Song by Electric Light Orchestra

from the album ELO 2
- Released: 1973
- Recorded: 1972, Air Studios, London, England
- Genre: Progressive rock
- Length: 11:19
- Label: Harvest Records
- Songwriter(s): Jeff Lynne
- Producer(s): Jeff Lynne

ELO 2 track listing
- 5 tracks Side one "In Old England Town (Boogie No. 2)"; "Momma"; "Roll Over Beethoven"; Side two "From the Sun to the World (Boogie No. 1)"; "Kuiama";

= Kuiama =

"Kuiama" is a song written by Jeff Lynne and performed by Electric Light Orchestra. Singer Jeff Lynne pronounces it 'Key-AH-ma'.

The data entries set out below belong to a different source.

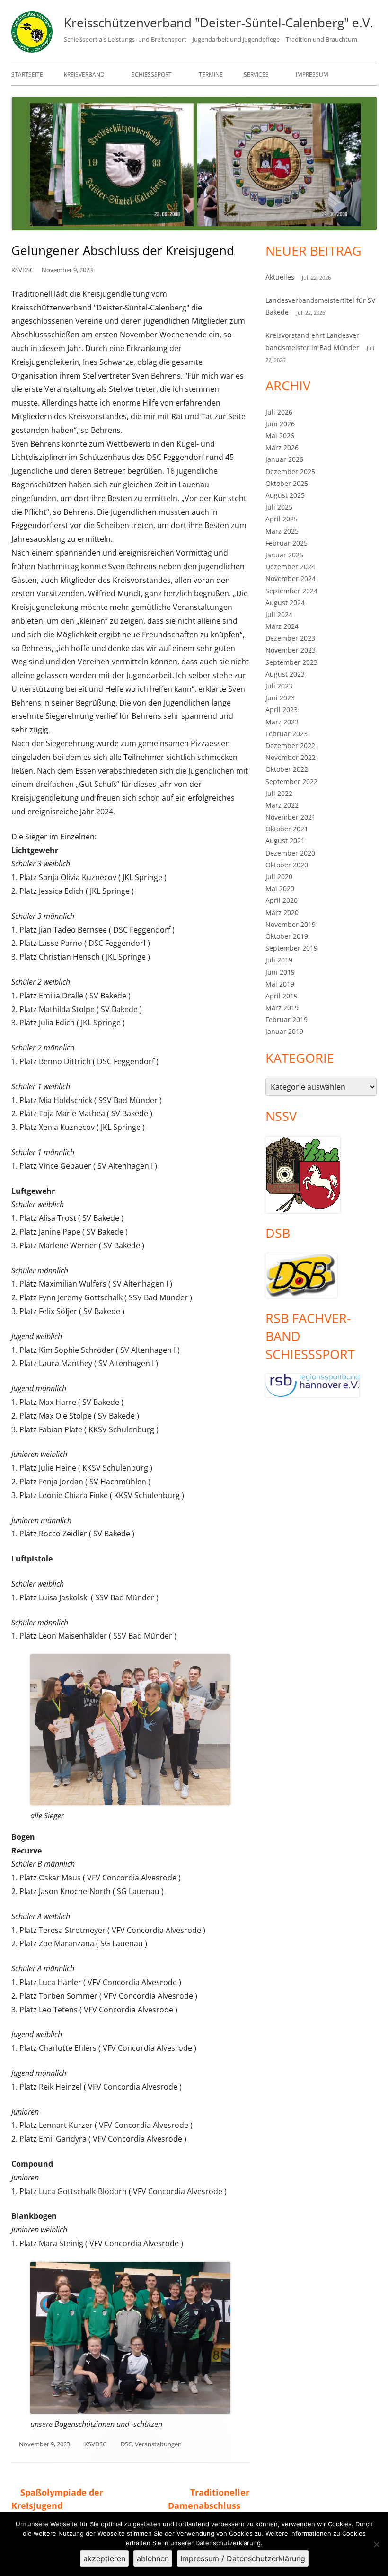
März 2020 (282, 912)
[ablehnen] (376, 2544)
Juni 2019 (280, 972)
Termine (211, 75)
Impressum (312, 75)
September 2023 (291, 662)
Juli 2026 (278, 411)
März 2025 (282, 531)
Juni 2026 (280, 423)
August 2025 (285, 495)
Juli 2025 (278, 507)
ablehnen (153, 2558)
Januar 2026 (284, 459)
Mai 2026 (279, 435)
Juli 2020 (278, 876)
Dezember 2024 (290, 566)
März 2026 (282, 447)
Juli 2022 (278, 793)
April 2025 (281, 518)
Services (256, 75)
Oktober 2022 (286, 769)
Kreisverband (84, 75)
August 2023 (285, 674)
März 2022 (282, 805)
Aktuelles (279, 277)
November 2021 (290, 816)
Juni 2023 (280, 697)
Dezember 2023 (290, 638)
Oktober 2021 (286, 828)
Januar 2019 (284, 1031)
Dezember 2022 (290, 745)
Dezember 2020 (290, 852)
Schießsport (152, 75)
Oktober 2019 (286, 936)
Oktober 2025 (286, 483)
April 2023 (281, 709)
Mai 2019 (279, 983)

The song is the last track of the ELO 2 LP. At 11:19, it is the longest track on the album, and the longest song ever recorded by Electric Light Orchestra. It tells the tale of a soldier and an orphan girl. The soldier is trying to comfort the girl and also to explain how he was the one who killed her parents.

Although not released as a single, the song has been included on compilation albums, such as Olé ELO, Afterglow and The Light Shines On Vol 2, and has been performed live. It was also a favourite of the ELO band members at the time.